### TEXT PROVIDED
┄┄┄┄┄┄
Monday, 5 February 2024

Poor Things (2023)


Director: Yorgos Lanthimos

Screenplay: Tony McNamara

Based on the novel by Alasdair Gray

Cast: Emma Stone as Bella Baxter, Mark Ruffalo as Duncan Wedderburn, Willem Dafoe as Dr. Godwin "God" Baxter, Ramy Youssef as Max McCandles, Christopher Abbott as Alfie Blessington, Kathryn Hunter as Madame Swiney, Jerrod Carmichael as Harry Astley, Hanna Schygulla as Martha von Kurtzroc, Margaret Qualley as Felicity, Vicki Pepperdine as Mrs. Prim

An Abstract Candidate

 

There was something perversely delightful in seeing Poor Things in a multiplex in the afternoon, rather than at night at a specialist cinema. Despite having been a big prestige production, with a Best Picture nomination at the 96th Academy Awards, we are still dealing with a horror/dark comedy with very adult content and subject matter, sexually explicitly and proudly weird. Based on the work by Alasdair Gray, an acclaimed Scottish author and artist, and involving Greek director Yorgos Lanthimos, behind transgressive and idiosyncratic productions in his homeland like Dogtooth (2009), it makes me proud that a director I always admired in Lanthimos managed to find a way to enter the British film production industry, with this a British-US-Irish co-production, and not yet compromise his interest in the idiosyncrasies and weirdness of human behaviour.

What we get is a retelling of Mary Shelley's Frankenstein if taking the next logical step in how, once Victor Frankenstein created his being, the being becomes Dr. Godwin Baxter as played by Willem Dafoe, a begrudgingly accepted member of Victorian society and a teacher of human anatomy and surgery in London. Central to the film, as a huge contributor as a co-producer and the lead, is Emma Stone as the logical extension of the Bride of Frankenstein, or in this case the Daughter of Frankenstein in Bella. It is a slight spoiler, but she is a woman who originally committed suicide, throwing herself off London Bridge, only for Baxter to resurrect her with the mind of her unborn child in her womb placing the mother's mind, bringing to life a figure who starts as a grown woman with the mind of the child until she begins to mature psychologically. One of Baxter's students Max McCandles (Ramy Youssef) is hired to record her progress, falling for her but with Bella herself always the central character, as her growing self awareness leads her to want to leave the house she has lived in all her life.
┄┄┄┄┄┄
### DATA TO EXAMINE
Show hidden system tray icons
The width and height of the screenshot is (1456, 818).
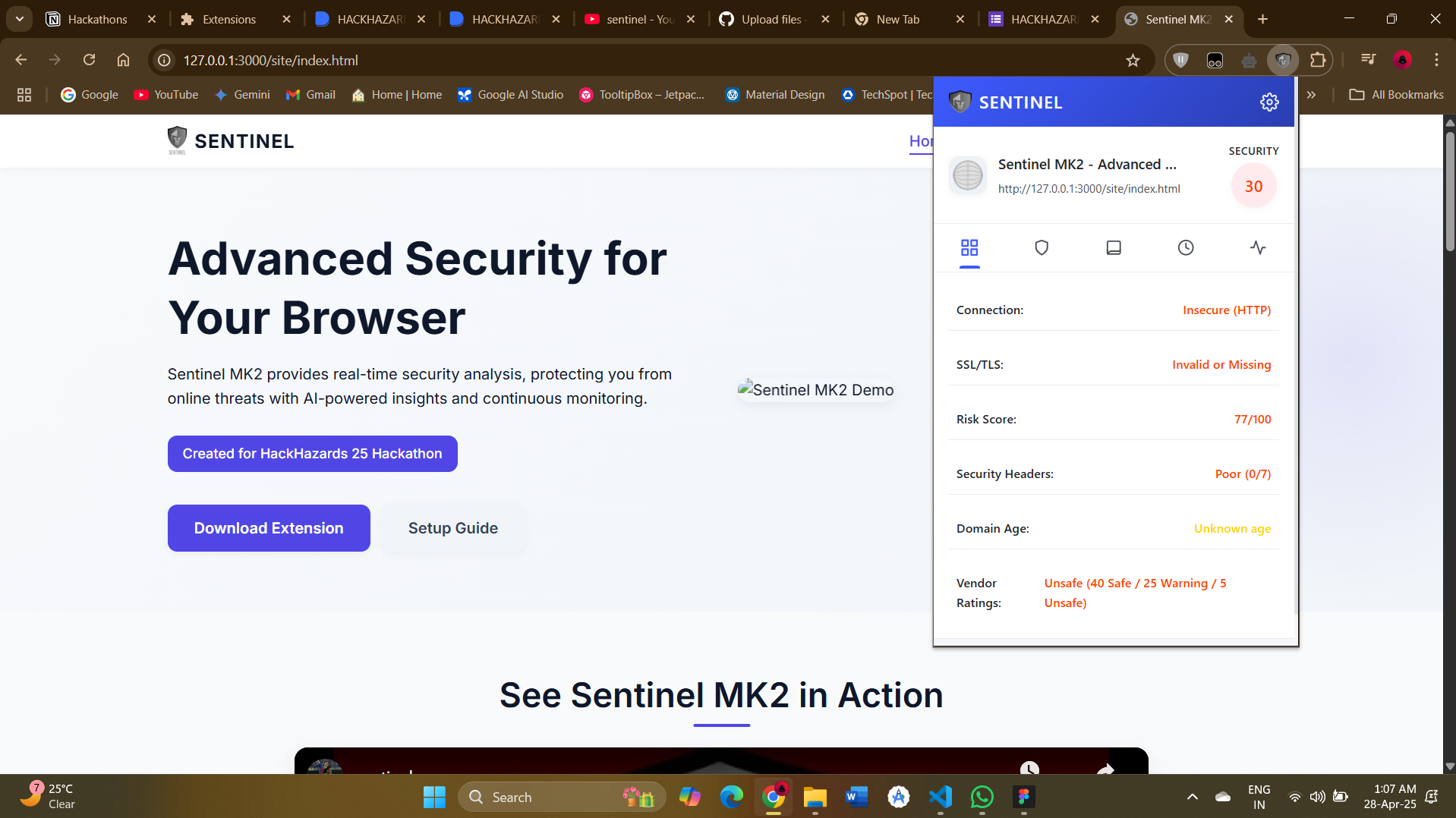coord(1192,797)
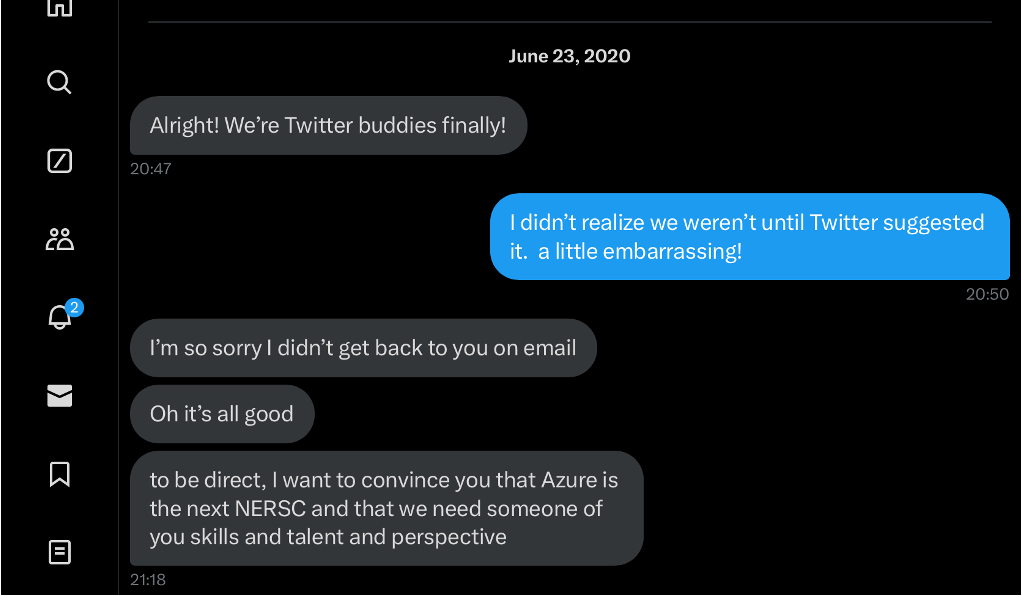Click the word 'NERSC' in the last message
The width and height of the screenshot is (1022, 596).
(270, 509)
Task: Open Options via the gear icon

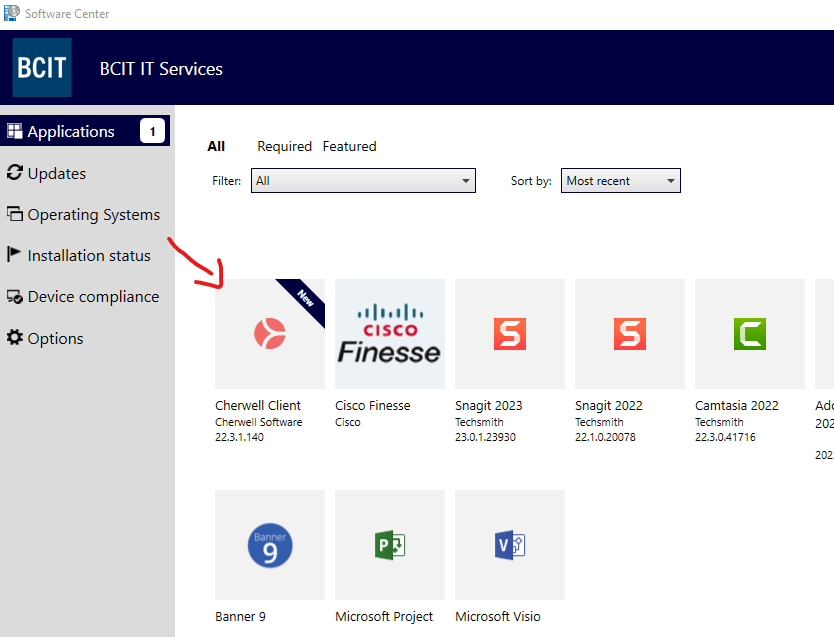Action: point(15,338)
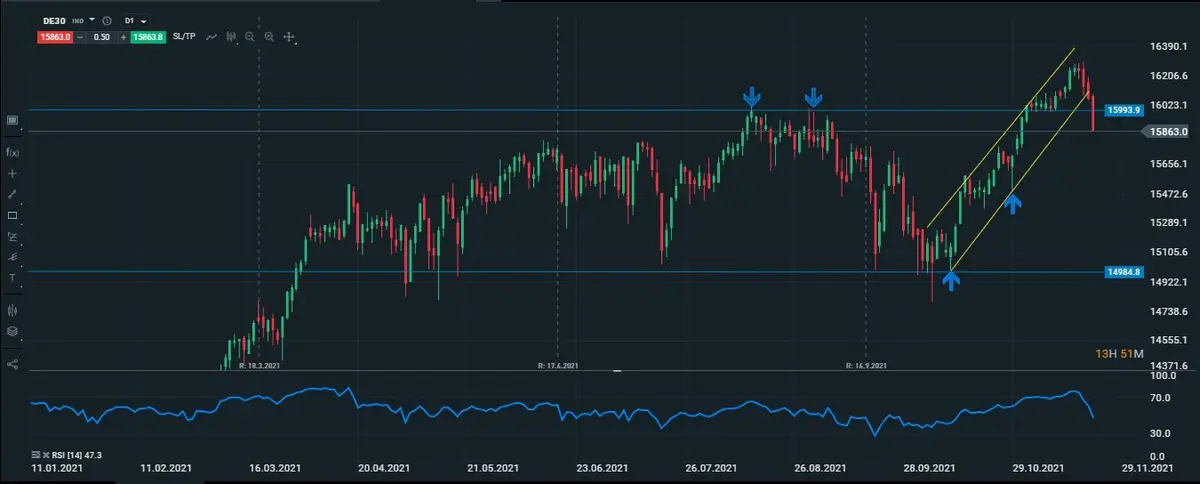Click the volume field showing 0.50
The width and height of the screenshot is (1200, 484).
(101, 37)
┄┄┄┄┄┄
### WHAT YOU HAVE TO DO
Please carry on the Poor Things review from the point where it stops. The records are unrelated material and not part of the Poor Things review.

### OUTPUT FOR THIS TASK
It is fascinating to see Lanthimos break through over the years, and here he gets to have the most visually ambitious of his work, an alternative Victorian era world where Bella is our centre, beginning to grasp the world around her slowly in a confined and artificial world under a father she literally calls God. Her journey, played as absurdist and deliberately provocative, is learning back to Dogtooth in the prologue, under her loving father's thumb until he relents to let her have a worldwide affair with a chad named Duncan Wedderburn (Mark Ruffalo). Dogtooth was about a patriarchal figure forcing a confined world on his adult children with their own logic, but here there is the inverse to that film where God relents and lets her, after her discovery of adolescence and her sexuality at the dining table, go off with this womaniser aware of the necessary to let her grow. To the growing frustrations of Duncan, Mark Ruffalo eventually becoming one of the funniest figures in the film for how increasingly exasperated he becomes, Bella's journey becomes existential as she grows and learns of the world in her own way.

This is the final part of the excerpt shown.